— BEGIN Selected passage —

How to visualize a decision tree beyond scikit-learn

Goal¶

The goal in this post is to introduce dtreeviz to visualize a decision tree for classification more nicely than what scikit-learn can visualize. We will walk through the tutorial for decision trees in Scikit-learn using iris data set.

Note that if we use a decision tree for regression, the visualization would be different.

Pre-requisite¶

First of install the module using pip or conda command as below.

In [1]:
# !pip install dtreeviz
# ! pip install git+https://github.com/gautamkarnik/dtreeviz.git@update-for-cairo
# as of Apr, 5, 2019 need to use this pull request on Mac OSX 10.13. this pull request will be merged soon


In [2]:
import pandas as pd
import numpy as np
from sklearn import tree

df_iris = pd.DataFrame(iris['data'],
columns=iris['feature_names'])

— END Selected passage —
— BEGIN Raw records —

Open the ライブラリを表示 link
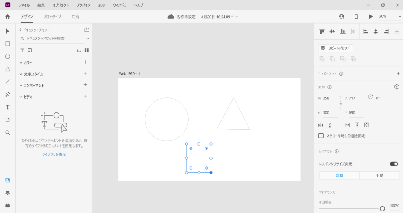Image resolution: width=403 pixels, height=213 pixels. (54, 155)
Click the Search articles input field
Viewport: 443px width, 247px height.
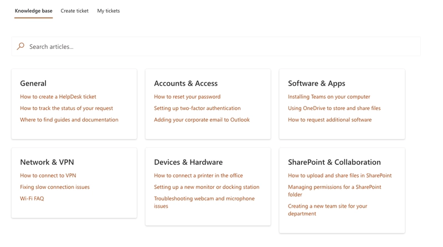(x=222, y=47)
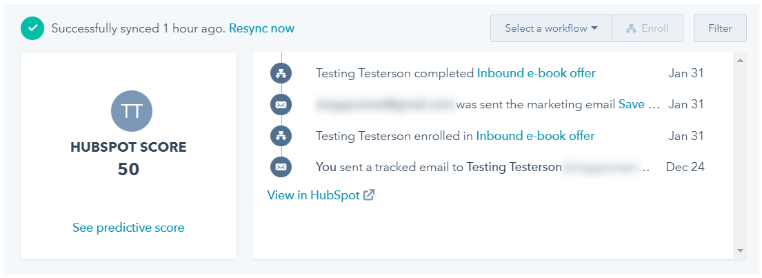Click the Enroll button
Screen dimensions: 762x278
[x=648, y=29]
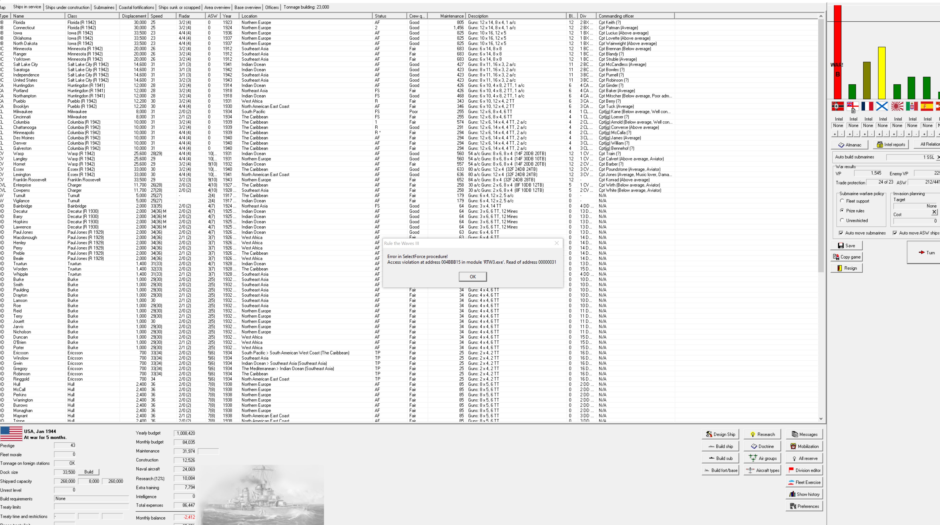This screenshot has height=525, width=940.
Task: Click Build next to Dock size
Action: tap(88, 472)
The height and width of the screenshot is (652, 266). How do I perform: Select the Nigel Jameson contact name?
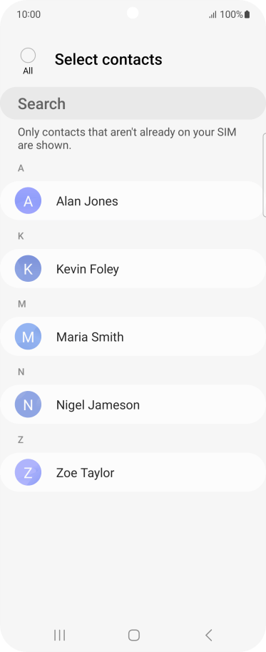[98, 405]
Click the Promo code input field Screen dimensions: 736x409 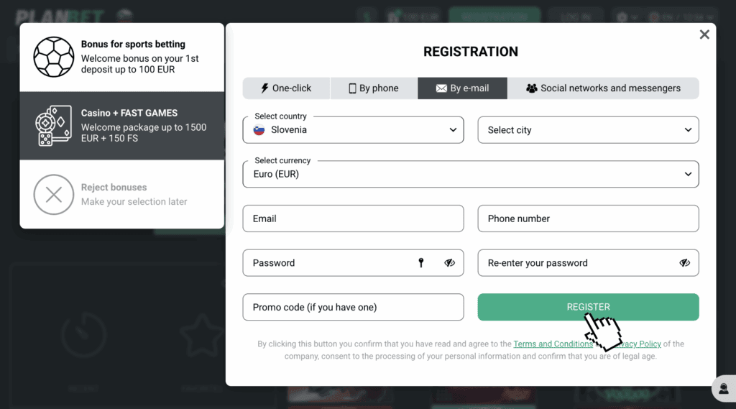coord(353,307)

— END Raw records —

Task 1:
In the post on visualizing decision trees, which data set does the tutorial use?
Task 2:
Decide whether each statement agrees with the post on visualizing decision trees, giving yes or no and quoting the deciding words: (a) A decision tree used for regression would be visualized the same way as one used for classification. (b) The module can be installed with either pip or conda. (c) The pull request mentioned in the post is needed on Mac OSX 10.13.

Complete answer 1:
The iris data set.

Complete answer 2:
(a) No: "if we use a decision tree for regression, the visualization would be different."
(b) Yes: "install the module using pip or conda command as below."
(c) Yes: "need to use this pull request on Mac OSX 10.13."